West Virginia State University (WVSU) has received $1,138,825 in grants from the United States Department of Agriculture (USDA) for three research and extension projects. The funding is part of the USDA National Institute of Food and Agriculture’s (NIFA) Capacity Building Grants Program for 1890 Land-grant Institutions. WVSU is one of 19 such institutions in the nation.
“We at West Virginia State University appreciate USDA NIFA’s ongoing commitment to supporting the important work of the nation’s 1890 Land-grant universities,” said Dr. José Ulises Toledo, WVSU’s vice president for Research and Public Service. “With this funding, we will be able to expand our research and extension initiatives in water quality, agriculture and urban forestry. The funded projects will have direct impacts on the people of West Virginia, from consumers to agricultural producers.”
The funded projects include two research and one extension initiative. An award of $300,000 was given to expand research on the effects that storm events have on water quality, greenhouse gas emissions and microbiome processes in the Kanawha River watershed.
Another research project, awarded $599,679, aims to enhance resiliency and marketing opportunities for watermelon growers in West Virginia and the United States by launching appropriate grafting technologies to optimize returns on investment and address stress factors in watermelon crops. The goal is to understand how grafting technology can result in stronger, more disease-resistant crop options for growers.
The West Virginia Tree Minders extension program received $239,146, which will be used to provide technical assistance to communities in the form of digital tree inventories, data hosting, workshops and online hosting of virtual program modules.

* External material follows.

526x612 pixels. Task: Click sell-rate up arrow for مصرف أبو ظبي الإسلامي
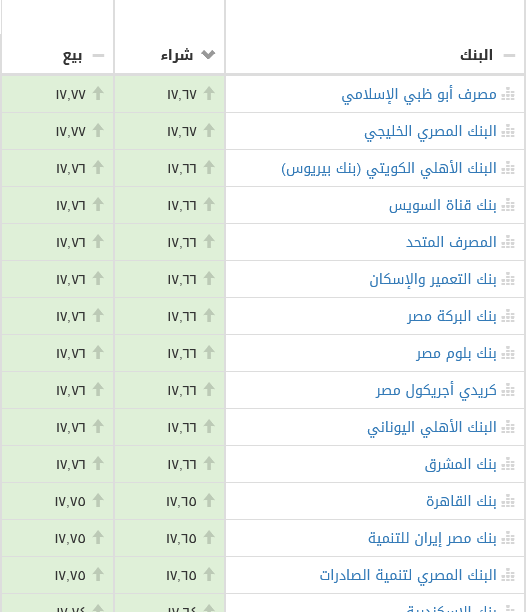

USDA NIFA funded 58 projects totaling over $21.8 million during this cycle of capacity-building grants, designed to build capacity for teaching, research and extension activities at eligible institutions.

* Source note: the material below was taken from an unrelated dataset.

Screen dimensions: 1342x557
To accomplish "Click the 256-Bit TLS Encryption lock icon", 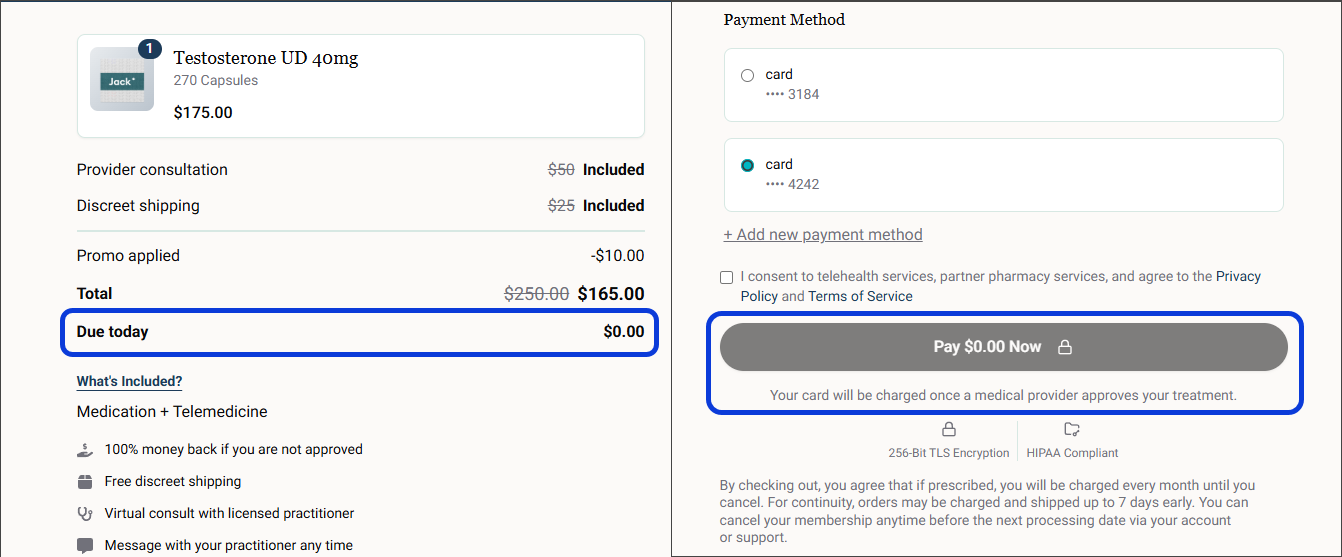I will click(x=949, y=429).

“Our 1890 Land-grant Universities are an integral part of our nation’s fabric,” Agriculture Secretary Tom Vilsack said in a statement. “As USDA continues to work tirelessly to advance equity and provide greater access to nutritious and safe food for all Americans, especially to historically disadvantaged groups, this investment will strengthen the ability of our Land-grant Institutions to deliver innovative solutions that address emerging agricultural challenges impacting diverse communities. We are pleased to be able to build the research and training capacity of these critical institutions as they develop the next generation of leaders in agriculture.”